Los individuos A y B, como se veía venir, son la misma persona. (Y además hace cine).
A mí al menos me deja pensativo cómo alguien que se ha graduado con honores y ha estudiado psicología en Harvard sacando las notas más altas, al mismo tiempo sigue una filosofía que mantiene que no es ético por parte del Homo Sapiens utilizar a los animales de ningún modo porque esto infringiría sus derechos; por ejemplo, mantenerlos en granjas o usarlos para la investigación
. (¡Investigación! ¿Esto incluye los derechos a una vida digna de la mosca drosophila? ¿Los biólogos veganos diseccionan sapos en Harvard o a ellos les dan muñecos de la rana Gustavo?).

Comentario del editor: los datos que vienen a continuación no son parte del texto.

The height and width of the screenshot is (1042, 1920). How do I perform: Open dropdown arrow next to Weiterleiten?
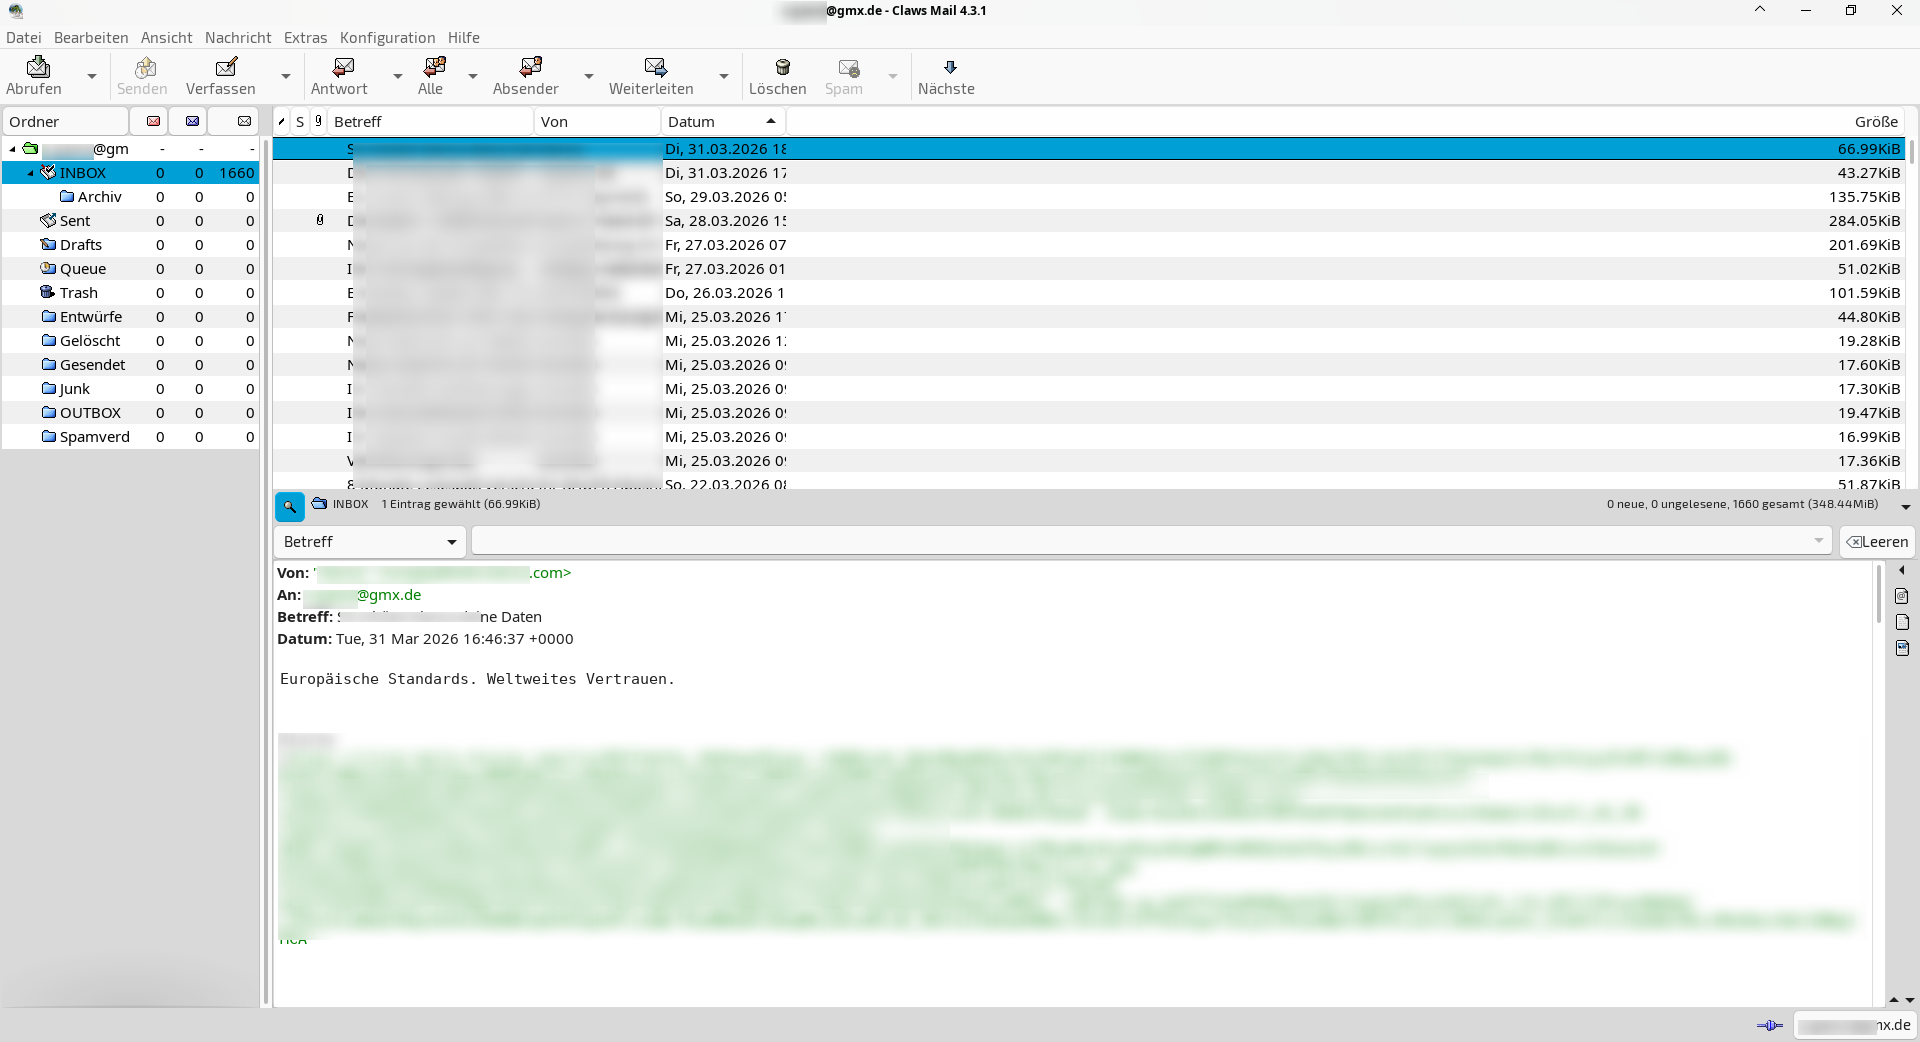[723, 76]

Personalmente creo que el veganismo es ni más ni menos lo que sus seguidores dicen que es: una filosofía o modo de vida, similar en sus planteamientos éticos a una religión en el sentido de que no es una ciencia y sus argumentos se toman como una cuestión de fe (y suenan como mandamientos: no comas animales, no lleves pieles, no experimentes con animales, no uses animales como entretenimiento, no abuses de los animales). Si fuera por ellos, no habría avances en la investigación contra el cáncer o el parkinson ya que los humanos no debemos conculcar los derechos de los ratones.
En fin, que la formación científica y las creencias personales pueden tener una cierta correlación pero no se puede usar una sola de ellas para clasificar a nadie (si no, que le pregunten a James Watson). Y de Natalie Portman, psicóloga de carrera y activista vegana, me voy a quedar con la etiqueta de “actriz” que me gusta más.
Natalie Portman presentando zapatos vegetarianos. (Fuente: Bushi Comics) Ignoramos si se los comen o los plantan al terminar la gala. (¿Y con qué estará hecho su vestido?)